A Raisin in the Sun, 1959
Lorraine Hansbury’s paradigmatic drama was one of the first to highlight African-American life on the precipice of the Civil Rights era. The Younger family aim to move outside of Chicago’s Southside and buy a house in a white neighborhood. But a white spokesperson for the neighborhood wants to prevent them from “infiltrating” and offers to buy them out. Plotlines in the play parallel a lawsuit, Hansberry v. Lee—yes, related to the playwright—which was heard in a court of law prior to the passing of the Fair Housing Act in 1968. The most recent 2014 revival won Tonys for Revival of a Play, Direction for Kenny Leon, and Featured Actress in a Play for Sophie Okonedo.
Golden Boy, 1964
Based on the 1937 play of the same name, the 1964 Broadway musical version of Golden Boy (starring Sammy Davis Jr., with lyrics by Lee Adams and music by Charles Strouse) follows Joe Wellington, a young boy who becomes a boxer. The play originally showcased the plight of an Italian-American son of poor immigrants, but, producer Hillard Elkins requested a version updated to mirror the Civil Rights era and the social currents of the time.
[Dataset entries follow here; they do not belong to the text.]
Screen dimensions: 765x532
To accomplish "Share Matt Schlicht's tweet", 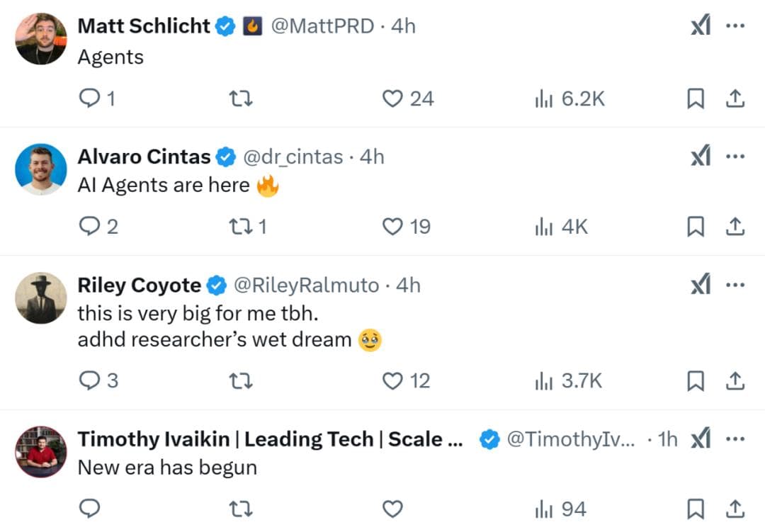I will [735, 98].

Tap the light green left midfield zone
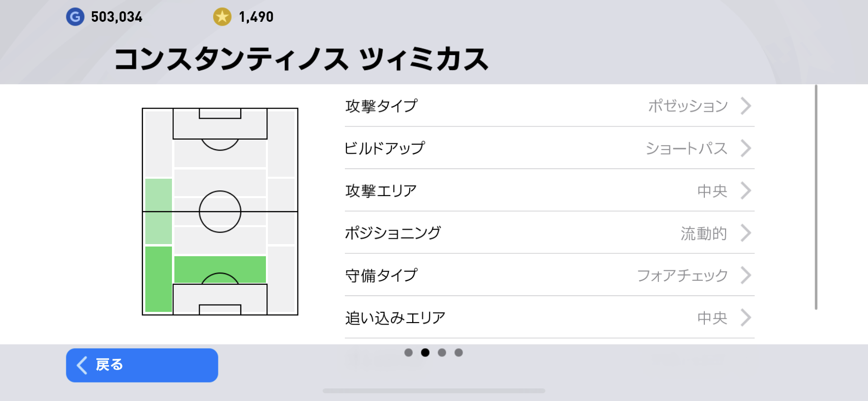(x=158, y=211)
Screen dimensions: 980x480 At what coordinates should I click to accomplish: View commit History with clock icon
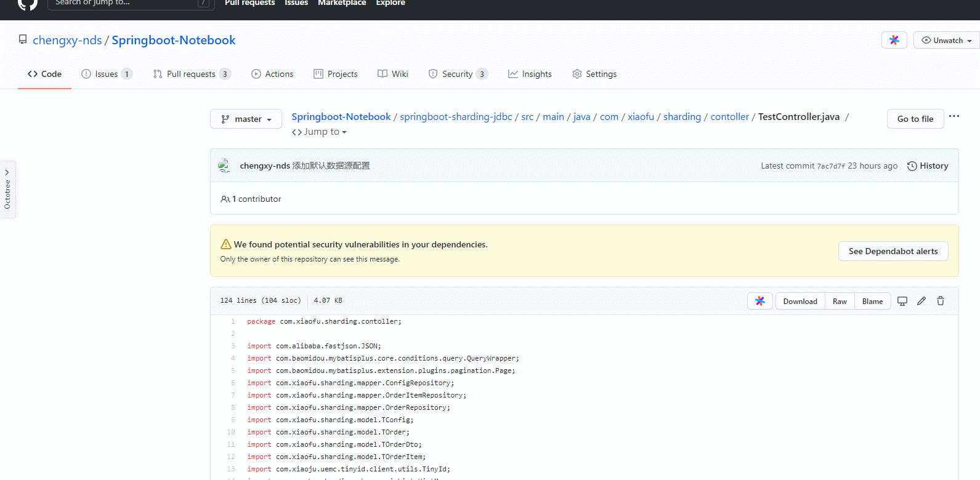(928, 166)
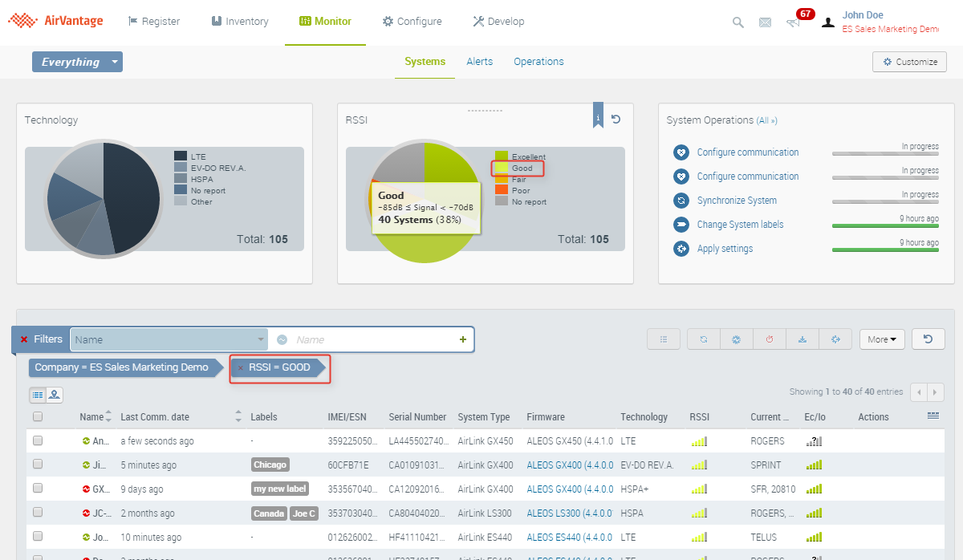The width and height of the screenshot is (963, 560).
Task: Remove the RSSI = GOOD filter
Action: (x=241, y=368)
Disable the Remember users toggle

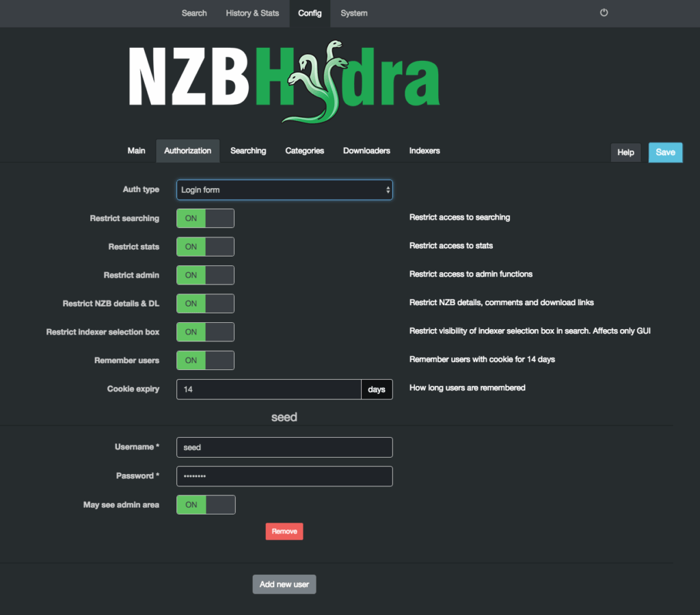205,361
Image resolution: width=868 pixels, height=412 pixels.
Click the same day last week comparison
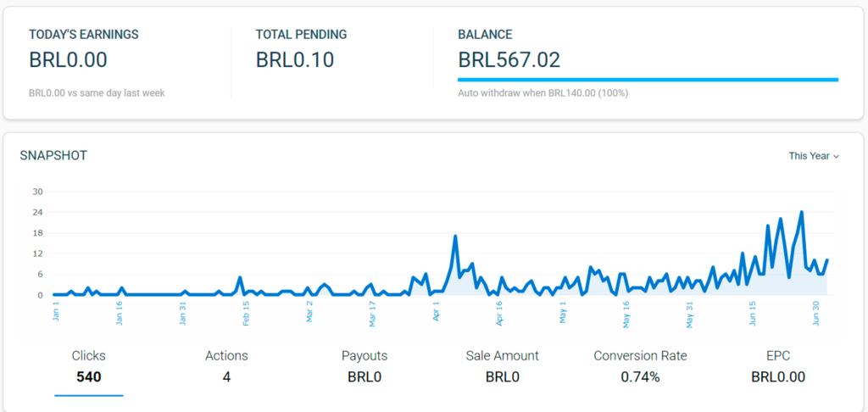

The Marc Shaiman-Scott Wittman musical takes an “every-person” perspective on the Civil Rights issues of the 1960s. In Baltimore, The Corny Collins show is still segregated—once a month they have their Negro day. Tracy Turnblad is all for integration, and even goes to jail in her pursuit of justice. One of the most poignant songs in the score is Motormouth Maybelle’s power ballad “I Know Where I’ve Been,” which mourns the fraught history of African Americans but looks to a brighter tomorrow.
The Mountaintop, 2011
Katori Hall’s Broadway debut work tells the fictional account of Dr. King’s final night. Starring Samuel L. Jackson as Dr. King (making his Broadway debut) and Angela Bassett as hotel maid Camae, the play opened at the Bernard Jacobs Theatre October 13, 2011. Set in Room 306 at Memphis’ Lorraine Motel in 1968, the piece takes its name from Dr. King’s speech “I’ve Been to the Mountaintop.”
All The Way, 2014
Robert Schenkkan’s Tony-winning play focused on Lyndon B. Johnson and his fight to pass the Civil Rights Act of 1964. The legislature outlaws discrimination based on race, color, religion, sex, or ethnicity. Bryan Cranston, in his Broadway debut, won a Tony for his portrayal of the president. Brandon J. Dirden took on the role of Dr. King. The play was commissioned by the Oregon Shakespeare Festival as part of its “American Revolutions: The United States History Cycle.” Taking over the Office of the President after the assassination of John F. Kennedy, Johnson puts in motion the political puzzle of passing the Civil Rights Acts by buddying up to Southern congressmen and playing his cards right with more liberal congressmen.